== Segment start ==

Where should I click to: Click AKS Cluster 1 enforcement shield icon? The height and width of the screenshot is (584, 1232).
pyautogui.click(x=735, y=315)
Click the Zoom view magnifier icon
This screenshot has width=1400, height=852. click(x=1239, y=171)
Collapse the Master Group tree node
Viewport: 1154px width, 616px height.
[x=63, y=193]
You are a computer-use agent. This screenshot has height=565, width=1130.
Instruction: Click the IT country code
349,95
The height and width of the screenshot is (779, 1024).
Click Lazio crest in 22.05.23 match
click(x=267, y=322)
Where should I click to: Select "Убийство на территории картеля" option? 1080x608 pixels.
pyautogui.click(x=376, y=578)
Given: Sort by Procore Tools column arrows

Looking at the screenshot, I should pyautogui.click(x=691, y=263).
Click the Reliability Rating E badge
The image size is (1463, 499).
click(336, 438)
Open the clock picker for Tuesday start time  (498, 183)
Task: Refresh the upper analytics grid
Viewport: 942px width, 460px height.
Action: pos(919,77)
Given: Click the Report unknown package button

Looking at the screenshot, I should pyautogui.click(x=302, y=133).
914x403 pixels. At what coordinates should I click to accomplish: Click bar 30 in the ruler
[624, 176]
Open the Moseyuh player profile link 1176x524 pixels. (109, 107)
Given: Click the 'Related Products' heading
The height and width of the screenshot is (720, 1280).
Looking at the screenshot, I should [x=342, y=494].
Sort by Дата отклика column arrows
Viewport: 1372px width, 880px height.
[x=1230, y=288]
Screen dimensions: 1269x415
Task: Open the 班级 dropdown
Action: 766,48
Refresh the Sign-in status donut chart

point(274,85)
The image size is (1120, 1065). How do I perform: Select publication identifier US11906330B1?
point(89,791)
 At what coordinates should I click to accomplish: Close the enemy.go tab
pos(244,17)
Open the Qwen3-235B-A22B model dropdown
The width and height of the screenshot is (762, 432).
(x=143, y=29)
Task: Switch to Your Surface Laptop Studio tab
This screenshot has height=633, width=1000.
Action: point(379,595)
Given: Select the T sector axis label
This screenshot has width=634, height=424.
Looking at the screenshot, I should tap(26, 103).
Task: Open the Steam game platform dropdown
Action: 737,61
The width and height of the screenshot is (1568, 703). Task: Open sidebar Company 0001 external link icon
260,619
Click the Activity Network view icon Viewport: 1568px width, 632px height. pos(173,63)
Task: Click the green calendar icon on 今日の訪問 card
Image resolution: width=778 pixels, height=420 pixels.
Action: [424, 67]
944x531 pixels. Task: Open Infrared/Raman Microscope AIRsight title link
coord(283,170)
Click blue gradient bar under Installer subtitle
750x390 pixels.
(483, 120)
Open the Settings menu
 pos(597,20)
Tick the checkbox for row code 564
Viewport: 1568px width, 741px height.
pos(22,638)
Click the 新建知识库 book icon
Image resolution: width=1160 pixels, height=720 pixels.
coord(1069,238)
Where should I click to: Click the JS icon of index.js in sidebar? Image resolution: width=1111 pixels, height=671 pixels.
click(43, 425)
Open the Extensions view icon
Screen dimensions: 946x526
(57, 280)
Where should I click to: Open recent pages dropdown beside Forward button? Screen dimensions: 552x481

== Segment end ==

## Requirement
Output each line of the records above exactly.

## Result of this task
Where should I click to: Click AKS Cluster 1 enforcement shield icon? The height and width of the screenshot is (584, 1232).
pyautogui.click(x=735, y=315)
Click the Zoom view magnifier icon
This screenshot has width=1400, height=852. click(x=1239, y=171)
Collapse the Master Group tree node
Viewport: 1154px width, 616px height.
[x=63, y=193]
You are a computer-use agent. This screenshot has height=565, width=1130.
Instruction: Click the IT country code
349,95
The height and width of the screenshot is (779, 1024).
Click Lazio crest in 22.05.23 match
click(x=267, y=322)
Where should I click to: Select "Убийство на территории картеля" option? 1080x608 pixels.
pyautogui.click(x=376, y=578)
Given: Sort by Procore Tools column arrows

Looking at the screenshot, I should pyautogui.click(x=691, y=263).
Click the Reliability Rating E badge
The image size is (1463, 499).
click(336, 438)
Open the clock picker for Tuesday start time  (498, 183)
Task: Refresh the upper analytics grid
Viewport: 942px width, 460px height.
Action: pos(919,77)
Given: Click the Report unknown package button

Looking at the screenshot, I should pyautogui.click(x=302, y=133).
914x403 pixels. At what coordinates should I click to accomplish: Click bar 30 in the ruler
[624, 176]
Open the Moseyuh player profile link 1176x524 pixels. (109, 107)
Given: Click the 'Related Products' heading
The height and width of the screenshot is (720, 1280).
Looking at the screenshot, I should [x=342, y=494].
Sort by Дата отклика column arrows
Viewport: 1372px width, 880px height.
[x=1230, y=288]
Screen dimensions: 1269x415
Task: Open the 班级 dropdown
Action: 766,48
Refresh the Sign-in status donut chart

point(274,85)
The image size is (1120, 1065). How do I perform: Select publication identifier US11906330B1?
point(89,791)
 At what coordinates should I click to accomplish: Close the enemy.go tab
pos(244,17)
Open the Qwen3-235B-A22B model dropdown
The width and height of the screenshot is (762, 432).
(x=143, y=29)
Task: Switch to Your Surface Laptop Studio tab
This screenshot has height=633, width=1000.
Action: point(379,595)
Given: Select the T sector axis label
This screenshot has width=634, height=424.
Looking at the screenshot, I should tap(26, 103).
Task: Open the Steam game platform dropdown
Action: 737,61
The width and height of the screenshot is (1568, 703). Task: Open sidebar Company 0001 external link icon
260,619
Click the Activity Network view icon Viewport: 1568px width, 632px height. pos(173,63)
Task: Click the green calendar icon on 今日の訪問 card
Image resolution: width=778 pixels, height=420 pixels.
Action: [424, 67]
944x531 pixels. Task: Open Infrared/Raman Microscope AIRsight title link
coord(283,170)
Click blue gradient bar under Installer subtitle
750x390 pixels.
(483, 120)
Open the Settings menu
 pos(597,20)
Tick the checkbox for row code 564
Viewport: 1568px width, 741px height.
pos(22,638)
Click the 新建知识库 book icon
Image resolution: width=1160 pixels, height=720 pixels.
coord(1069,238)
Where should I click to: Click the JS icon of index.js in sidebar? Image resolution: width=1111 pixels, height=671 pixels.
click(43, 425)
Open the Extensions view icon
Screen dimensions: 946x526
(57, 280)
Where should I click to: Open recent pages dropdown beside Forward button? Screen dimensions: 552x481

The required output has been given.